_Job item a:_
Convert the saved entries, starting with the line that contains "Image resolution: width=1206" and going on through the line that contains "What do you", into a JSON list of strings with one string per line, leaving out blank lines.

_Excerpt to read:_
◆ ◆ ◆ ◆ ◆
31 thoughts on “Who Else Charges You for Unsubscribes? #EmailMarketing

  1. Hi Adrian

    Thanks for all that research. Very interesting. I was aware of this – the hard way of course (being charged when I didn’t expect to be).

    I’ve since changed suppliers to GVO and to be honest I don’t know the answer to your question, because I get such a huge allowance I’m currently in now danger of hitting it. But I will contact them and ask them.

    Thanks for raising awareness of this practice.


  2. Hi Joy,

    Thank you for your comment. I don’t get very frequently emails sent via GVO. But when I get them… they land in my Gmail spam folder. Are you aware of such a big issue?

  3. Hi Adrian,

    I remember sharing about a Aweber charging for an subscribers and I am very happy to see the way you took the responsibility to research and find out what is the industry practice.

    It appears after your research that a Aweber not only charges more for just 500 subscribers but also makes money on unsubscribers. This is a costly affair!

    Although I have had no other problem with a waiver and they are email delivery is also not so bad, I am going to rock the boat and try GetResponse.
◆ ◆ ◆ ◆ ◆
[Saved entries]
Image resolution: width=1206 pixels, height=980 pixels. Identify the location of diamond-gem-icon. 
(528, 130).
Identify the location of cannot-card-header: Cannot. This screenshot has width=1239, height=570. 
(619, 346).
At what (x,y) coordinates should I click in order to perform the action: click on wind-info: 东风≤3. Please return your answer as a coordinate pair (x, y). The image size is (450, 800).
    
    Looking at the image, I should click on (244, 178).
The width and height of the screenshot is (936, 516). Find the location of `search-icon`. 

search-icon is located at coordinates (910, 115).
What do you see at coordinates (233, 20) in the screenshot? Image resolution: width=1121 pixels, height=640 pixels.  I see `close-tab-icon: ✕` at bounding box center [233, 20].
◆ ◆ ◆ ◆ ◆
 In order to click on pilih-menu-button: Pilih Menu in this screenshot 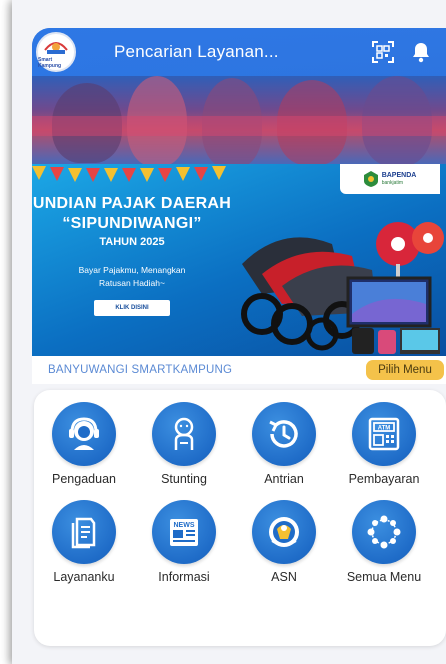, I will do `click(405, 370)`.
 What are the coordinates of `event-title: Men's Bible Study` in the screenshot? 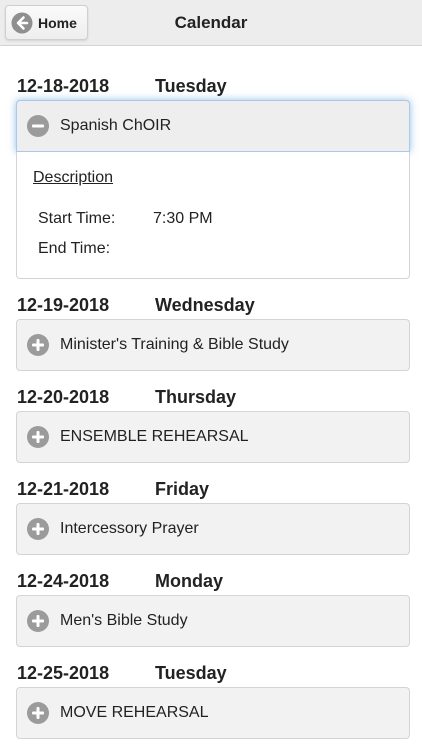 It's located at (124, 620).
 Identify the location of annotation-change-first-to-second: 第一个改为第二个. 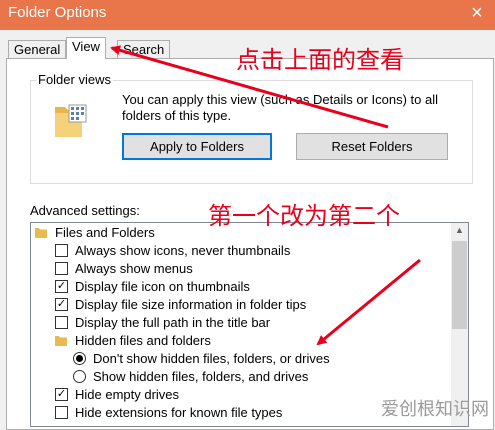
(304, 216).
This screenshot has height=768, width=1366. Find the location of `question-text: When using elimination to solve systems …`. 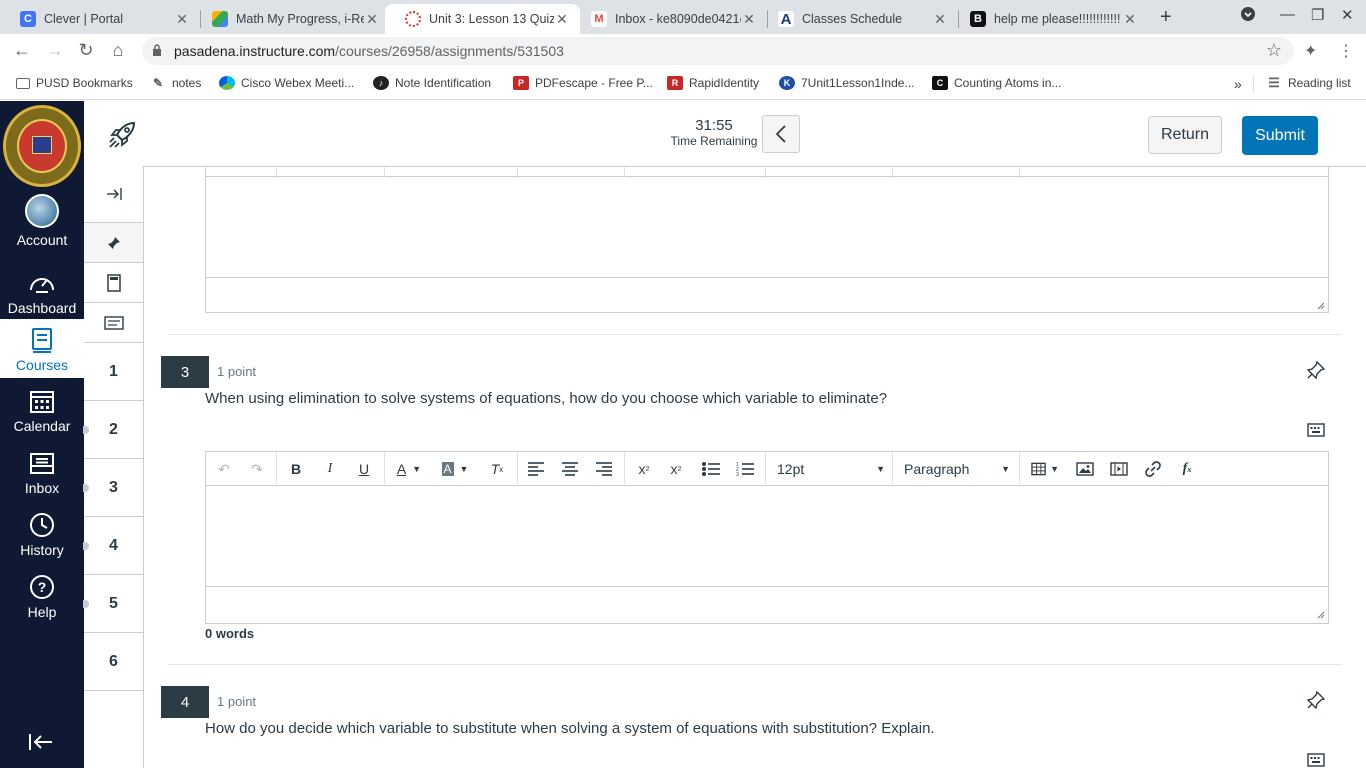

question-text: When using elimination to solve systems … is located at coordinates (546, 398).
◆ ◆ ◆ ◆ ◆
_Job item b:_
Name every company or service mentioned by name in the email marketing comments.

_Exercise response a:_
[
  "Image resolution: width=1206 pixels, height=980 pixels. Identify the location of diamond-gem-icon. ",
  "(528, 130).",
  "Identify the location of cannot-card-header: Cannot. This screenshot has width=1239, height=570. ",
  "(619, 346).",
  "At what (x,y) coordinates should I click in order to perform the action: click on wind-info: 东风≤3. Please return your answer as a coordinate pair (x, y). The image size is (450, 800).",
  "    Looking at the image, I should click on (244, 178).",
  "The width and height of the screenshot is (936, 516). Find the location of `search-icon`. ",
  "search-icon is located at coordinates (910, 115).",
  "What do you see at coordinates (233, 20) in the screenshot? Image resolution: width=1121 pixels, height=640 pixels.  I see `close-tab-icon: ✕` at bounding box center [233, 20]."
]

_Exercise response b:_
GVO, Gmail, Aweber, GetResponse